What you are asked to do: The data should be printed in full, character for character.

Entries shown:
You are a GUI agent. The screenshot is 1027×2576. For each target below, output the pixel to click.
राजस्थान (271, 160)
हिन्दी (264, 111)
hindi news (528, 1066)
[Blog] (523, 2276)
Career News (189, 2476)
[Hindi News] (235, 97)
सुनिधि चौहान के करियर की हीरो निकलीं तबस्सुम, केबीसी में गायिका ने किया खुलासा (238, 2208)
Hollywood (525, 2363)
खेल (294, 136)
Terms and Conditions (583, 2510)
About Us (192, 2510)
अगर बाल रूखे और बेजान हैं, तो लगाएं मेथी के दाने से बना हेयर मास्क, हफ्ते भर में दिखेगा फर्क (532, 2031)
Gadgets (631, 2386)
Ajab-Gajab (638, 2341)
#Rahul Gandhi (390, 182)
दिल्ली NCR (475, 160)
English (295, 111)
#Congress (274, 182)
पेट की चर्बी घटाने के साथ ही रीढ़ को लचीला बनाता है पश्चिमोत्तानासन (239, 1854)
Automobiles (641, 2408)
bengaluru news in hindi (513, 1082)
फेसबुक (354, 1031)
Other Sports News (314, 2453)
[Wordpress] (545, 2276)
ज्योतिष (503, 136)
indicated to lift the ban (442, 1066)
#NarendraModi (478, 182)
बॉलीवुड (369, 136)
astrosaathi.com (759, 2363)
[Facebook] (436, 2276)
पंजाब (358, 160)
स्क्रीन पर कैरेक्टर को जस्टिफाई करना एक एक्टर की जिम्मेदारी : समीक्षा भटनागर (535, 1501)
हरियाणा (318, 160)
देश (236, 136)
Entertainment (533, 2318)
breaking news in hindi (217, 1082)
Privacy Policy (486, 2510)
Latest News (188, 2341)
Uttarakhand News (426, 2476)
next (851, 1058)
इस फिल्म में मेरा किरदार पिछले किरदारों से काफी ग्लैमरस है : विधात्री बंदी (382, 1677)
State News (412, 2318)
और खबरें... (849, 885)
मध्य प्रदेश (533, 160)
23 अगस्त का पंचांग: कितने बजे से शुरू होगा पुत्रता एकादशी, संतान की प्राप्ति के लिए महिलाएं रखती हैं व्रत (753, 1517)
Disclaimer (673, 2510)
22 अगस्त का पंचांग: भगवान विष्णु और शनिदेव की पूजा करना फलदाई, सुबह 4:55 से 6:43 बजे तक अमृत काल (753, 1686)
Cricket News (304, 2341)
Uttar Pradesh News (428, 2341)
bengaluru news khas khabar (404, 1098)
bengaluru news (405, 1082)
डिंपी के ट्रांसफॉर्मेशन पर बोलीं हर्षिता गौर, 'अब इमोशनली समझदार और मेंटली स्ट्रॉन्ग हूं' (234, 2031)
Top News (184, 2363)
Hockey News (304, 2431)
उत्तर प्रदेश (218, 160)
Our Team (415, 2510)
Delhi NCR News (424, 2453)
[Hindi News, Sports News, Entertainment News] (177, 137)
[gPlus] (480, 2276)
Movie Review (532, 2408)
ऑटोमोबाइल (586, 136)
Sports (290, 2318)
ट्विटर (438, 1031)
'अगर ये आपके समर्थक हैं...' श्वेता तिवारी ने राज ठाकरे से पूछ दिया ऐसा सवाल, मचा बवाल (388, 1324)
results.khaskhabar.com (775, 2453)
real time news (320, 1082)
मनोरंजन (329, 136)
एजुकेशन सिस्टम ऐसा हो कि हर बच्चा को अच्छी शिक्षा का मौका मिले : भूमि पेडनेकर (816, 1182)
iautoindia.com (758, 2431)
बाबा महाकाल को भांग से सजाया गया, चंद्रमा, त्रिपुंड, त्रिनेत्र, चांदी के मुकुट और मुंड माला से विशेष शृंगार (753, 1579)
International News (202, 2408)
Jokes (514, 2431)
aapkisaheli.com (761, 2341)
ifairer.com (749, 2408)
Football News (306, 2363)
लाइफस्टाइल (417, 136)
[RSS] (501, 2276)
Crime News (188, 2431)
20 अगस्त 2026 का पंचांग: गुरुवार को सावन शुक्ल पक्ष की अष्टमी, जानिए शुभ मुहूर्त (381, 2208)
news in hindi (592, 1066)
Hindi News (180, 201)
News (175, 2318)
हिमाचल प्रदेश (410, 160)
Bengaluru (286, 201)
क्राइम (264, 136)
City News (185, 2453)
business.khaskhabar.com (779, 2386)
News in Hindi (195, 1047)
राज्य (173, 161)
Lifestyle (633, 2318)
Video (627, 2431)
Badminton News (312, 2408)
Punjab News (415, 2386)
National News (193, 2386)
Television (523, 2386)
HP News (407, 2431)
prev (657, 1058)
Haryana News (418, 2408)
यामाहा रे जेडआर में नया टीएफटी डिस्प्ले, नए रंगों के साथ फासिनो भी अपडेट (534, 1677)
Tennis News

Solved exercise:
You are a GUI agent. The screenshot is 1027×2576. For each target below, output the pixel to click.
राजस्थान (271, 160)
हिन्दी (264, 111)
hindi news (528, 1066)
[Blog] (523, 2276)
Career News (189, 2476)
[Hindi News] (235, 97)
सुनिधि चौहान के करियर की हीरो निकलीं तबस्सुम, केबीसी में गायिका ने किया खुलासा (238, 2208)
Hollywood (525, 2363)
खेल (294, 136)
Terms and Conditions (583, 2510)
About Us (192, 2510)
अगर बाल रूखे और बेजान हैं, तो लगाएं मेथी के दाने से बना हेयर मास्क, हफ्ते भर में दिखेगा फर्क (532, 2031)
Gadgets (631, 2386)
Ajab-Gajab (638, 2341)
#Rahul Gandhi (390, 182)
दिल्ली NCR (475, 160)
English (295, 111)
#Congress (274, 182)
पेट की चर्बी घटाने के साथ ही रीढ़ को लचीला बनाता है पश्चिमोत्तानासन (239, 1854)
Automobiles (641, 2408)
bengaluru news in hindi (513, 1082)
फेसबुक (354, 1031)
Other Sports News (314, 2453)
[Wordpress] (545, 2276)
ज्योतिष (503, 136)
indicated to lift the ban (442, 1066)
#NarendraModi (478, 182)
बॉलीवुड (369, 136)
astrosaathi.com (759, 2363)
[Facebook] (436, 2276)
पंजाब (358, 160)
स्क्रीन पर कैरेक्टर को जस्टिफाई करना एक एक्टर की जिम्मेदारी : समीक्षा भटनागर (535, 1501)
हरियाणा (318, 160)
देश (236, 136)
Entertainment (533, 2318)
breaking news in hindi (217, 1082)
Privacy Policy (486, 2510)
Latest News (188, 2341)
Uttarakhand News (426, 2476)
next (851, 1058)
इस फिल्म में मेरा किरदार पिछले किरदारों से काफी ग्लैमरस है : विधात्री बंदी (382, 1677)
State News (412, 2318)
और खबरें... (849, 885)
मध्य प्रदेश (533, 160)
23 अगस्त का पंचांग: कितने बजे से शुरू होगा पुत्रता एकादशी, संतान की प्राप्ति के लिए महिलाएं रखती हैं व्रत (753, 1517)
Disclaimer (673, 2510)
22 अगस्त का पंचांग: भगवान विष्णु और शनिदेव की पूजा करना फलदाई, सुबह 4:55 से 6:43 बजे तक अमृत काल (753, 1686)
Cricket News (304, 2341)
Uttar Pradesh News (428, 2341)
bengaluru news khas khabar (404, 1098)
bengaluru news (405, 1082)
डिंपी के ट्रांसफॉर्मेशन पर बोलीं हर्षिता गौर, 'अब इमोशनली समझदार और मेंटली स्ट्रॉन्ग हूं' (234, 2031)
Top News (184, 2363)
Hockey News (304, 2431)
उत्तर प्रदेश (218, 160)
Our Team (415, 2510)
Delhi NCR News (424, 2453)
[Hindi News, Sports News, Entertainment News] (177, 137)
[gPlus] (480, 2276)
Movie Review (532, 2408)
ऑटोमोबाइल (586, 136)
Sports (290, 2318)
ट्विटर (438, 1031)
'अगर ये आपके समर्थक हैं...' श्वेता तिवारी ने राज ठाकरे से पूछ दिया ऐसा सवाल, मचा बवाल (388, 1324)
results.khaskhabar.com (775, 2453)
real time news (320, 1082)
मनोरंजन (329, 136)
एजुकेशन सिस्टम ऐसा हो कि हर बच्चा को अच्छी शिक्षा का मौका मिले : भूमि पेडनेकर (816, 1182)
iautoindia.com (758, 2431)
बाबा महाकाल को भांग से सजाया गया, चंद्रमा, त्रिपुंड, त्रिनेत्र, चांदी के मुकुट और मुंड माला से विशेष शृंगार (753, 1579)
International News (202, 2408)
Jokes (514, 2431)
aapkisaheli.com (761, 2341)
ifairer.com (749, 2408)
Football News (306, 2363)
लाइफस्टाइल (417, 136)
[RSS] (501, 2276)
Crime News (188, 2431)
20 अगस्त 2026 का पंचांग: गुरुवार को सावन शुक्ल पक्ष की अष्टमी, जानिए शुभ मुहूर्त (381, 2208)
news in hindi (592, 1066)
Hindi News (180, 201)
News (175, 2318)
हिमाचल प्रदेश (410, 160)
Bengaluru (286, 201)
क्राइम (264, 136)
City News (185, 2453)
business.khaskhabar.com (779, 2386)
News in Hindi (195, 1047)
राज्य (173, 161)
Lifestyle (633, 2318)
Video (627, 2431)
Badminton News (312, 2408)
Punjab News (415, 2386)
National News (193, 2386)
Television (523, 2386)
HP News (407, 2431)
prev (657, 1058)
Haryana News (418, 2408)
यामाहा रे जेडआर में नया टीएफटी डिस्प्ले, नए रंगों के साथ फासिनो भी अपडेट (534, 1677)
Tennis News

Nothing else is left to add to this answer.